SUPPLIED PASSAGE —
________________

I'm working on implementing a semantic segmentation network in Tensorflow, and I'm trying to figure out how to write out summary images of the labels during training. I want to encode the images in a similar style to the class segmentation annotations used in the Pascal VOC dataset.
For example, let's assume I have a network that trains on a batch size of 1 with 4 classes. The networks final predictions have shape [1, 3, 3, 4]
Essentially I want to take the output predictions and run it through argmin
to get a tensor containing the most likely class at each point in the output:
[[[0, 1, 3],
[2, 0, 1],
[3, 1, 2]]]
The annotated images use a color palette of 255 colors to encode labels. I have a tensor containing all the color triples:
[[ 0, 0, 0],
[128, 0, 0],
[ 0, 128, 0],
[128, 128, 0],
[ 0, 0, 128],
...
[224, 224, 192]]
How could I obtain a tensor of shape [1, 3, 3, 3]
(a single 3x3 color image) that indexes into the color palette using the values obtained from argmin
?
[[palette[0], palette[1], palette[3]],
[palette[2], palette[0], palette[1]],
[palette[3], palette[1], palette[2]]]
I could easily wrap some numpy and PIL code in tf.py_func
but I'm wondering if there is a pure Tensorflow way of obtaining this result.

________________

DATA SHOWN —
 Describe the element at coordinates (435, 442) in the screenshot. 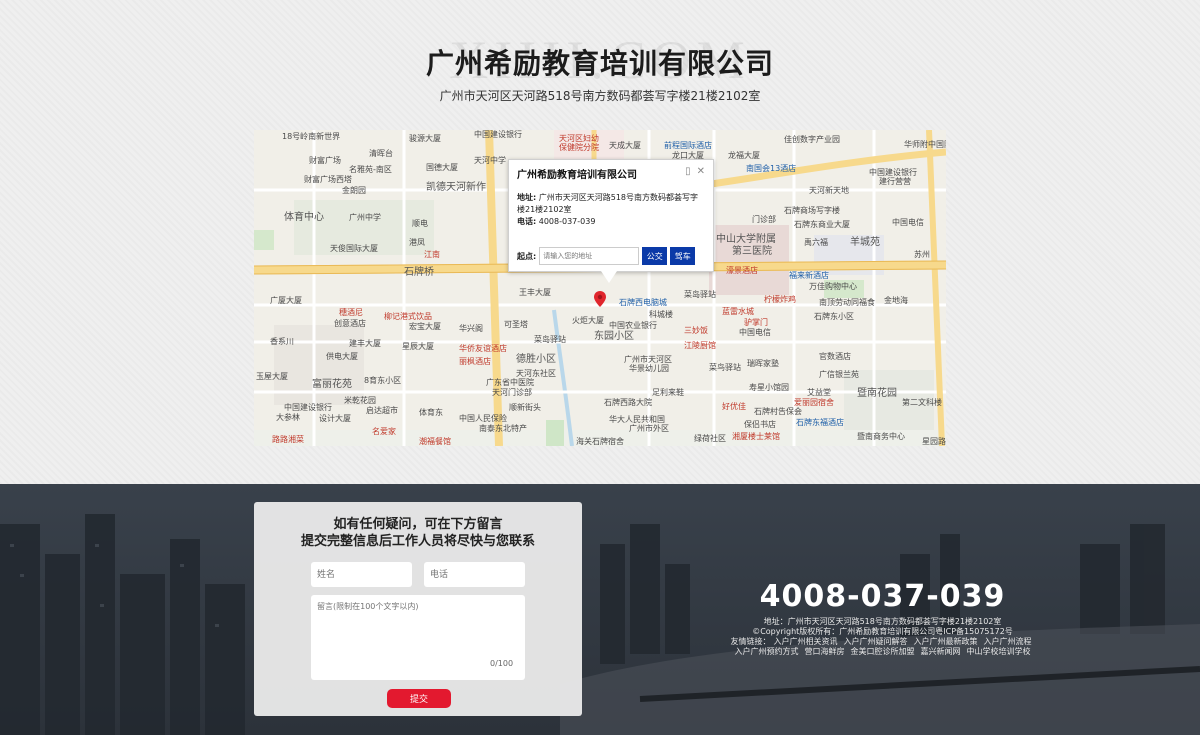

I see `map-poi-label: 潮福餐馆` at that location.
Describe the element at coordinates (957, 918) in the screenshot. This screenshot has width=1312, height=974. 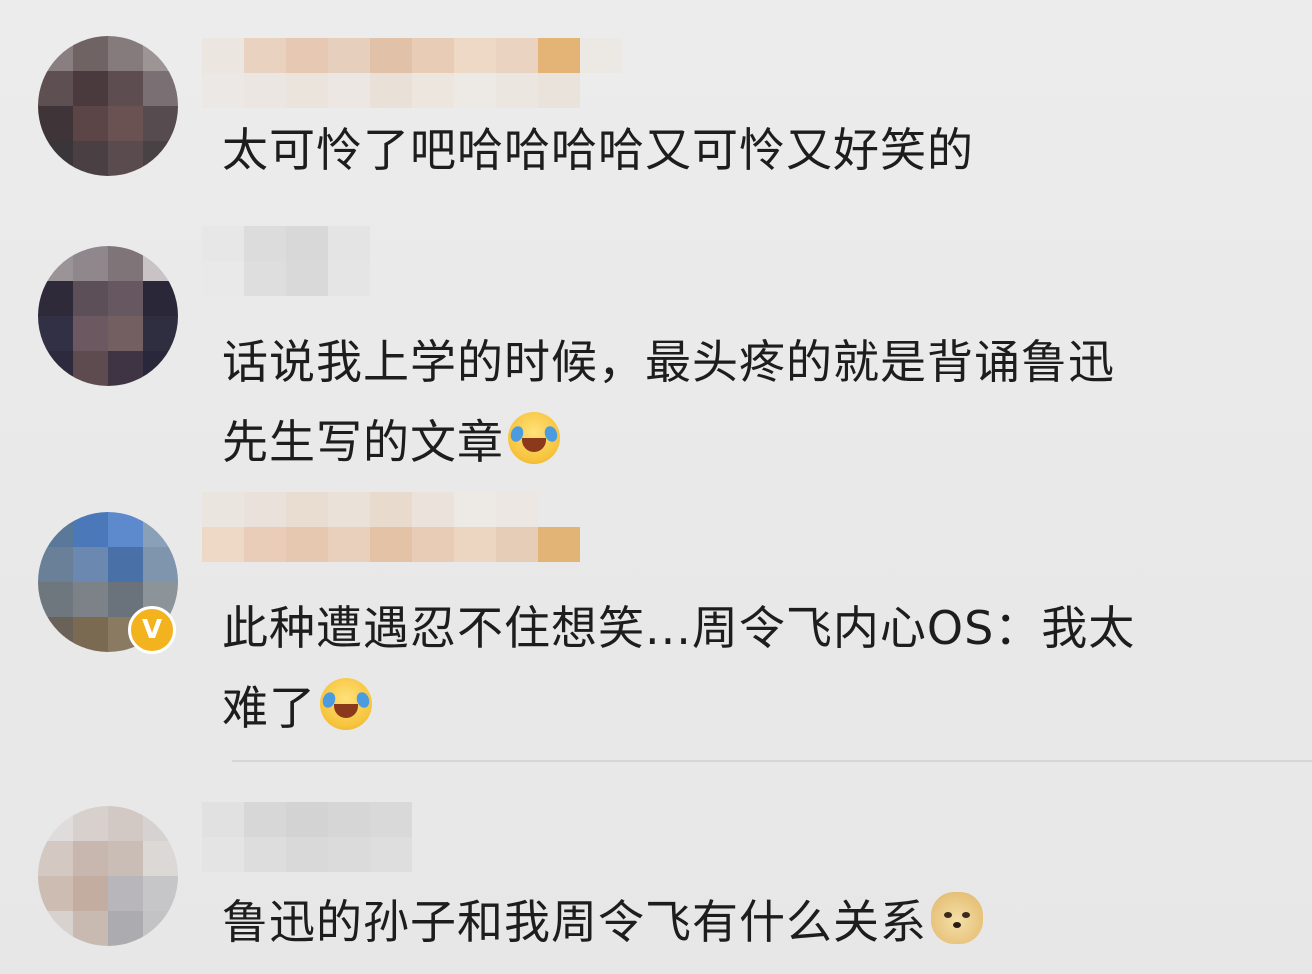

________________

TASKS TO CARRY OUT —
- a) In the Tensorflow segmentation question, quote the passage from "I'm working on" up to and including "Pascal VOC dataset.".
- b) List every RGB color triple written out in the palette tensor in the Tensorflow segmentation question.
- c) Carry on the Tensorflow segmentation question from its final sentence.

LIST OF ANSWERS —
- a)
I'm working on implementing a semantic segmentation network in Tensorflow, and I'm trying to figure out how to write out summary images of the labels during training. I want to encode the images in a similar style to the class segmentation annotations used in the Pascal VOC dataset.

- b)
[0, 0, 0]
[128, 0, 0]
[0, 128, 0]
[128, 128, 0]
[0, 0, 128]
[224, 224, 192]

- c)
EDIT:
For those curious, this is the solution I got using just numpy. It works quite well, but I still dislike the use of tf.py_func
:
import numpy as np
import tensorflow as tf
def voc_colormap(N=256):
bitget = lambda val, idx: ((val & (1 << idx)) != 0)
cmap = np.zeros((N, 3), dtype=np.uint8)
for i in range(N):
r = g = b = 0
c = i
for j in range(8):
r |= (bitget(c, 0) << 7 - j)
g |= (bitget(c, 1) << 7 - j)
b |= (bitget(c, 2) << 7 - j)
c >>= 3
cmap[i, :] = [r, g, b]
return cmap
VOC_COLORMAP = voc_colormap()
def grayscale_to_voc(input, name="grayscale_to_voc"):
return tf.py_func(grayscale_to_voc_impl, [input], tf.uint8, stateful=False, name=name)
def grayscale_to_voc_impl(input):
return np.squeeze(VOC_COLORMAP[input])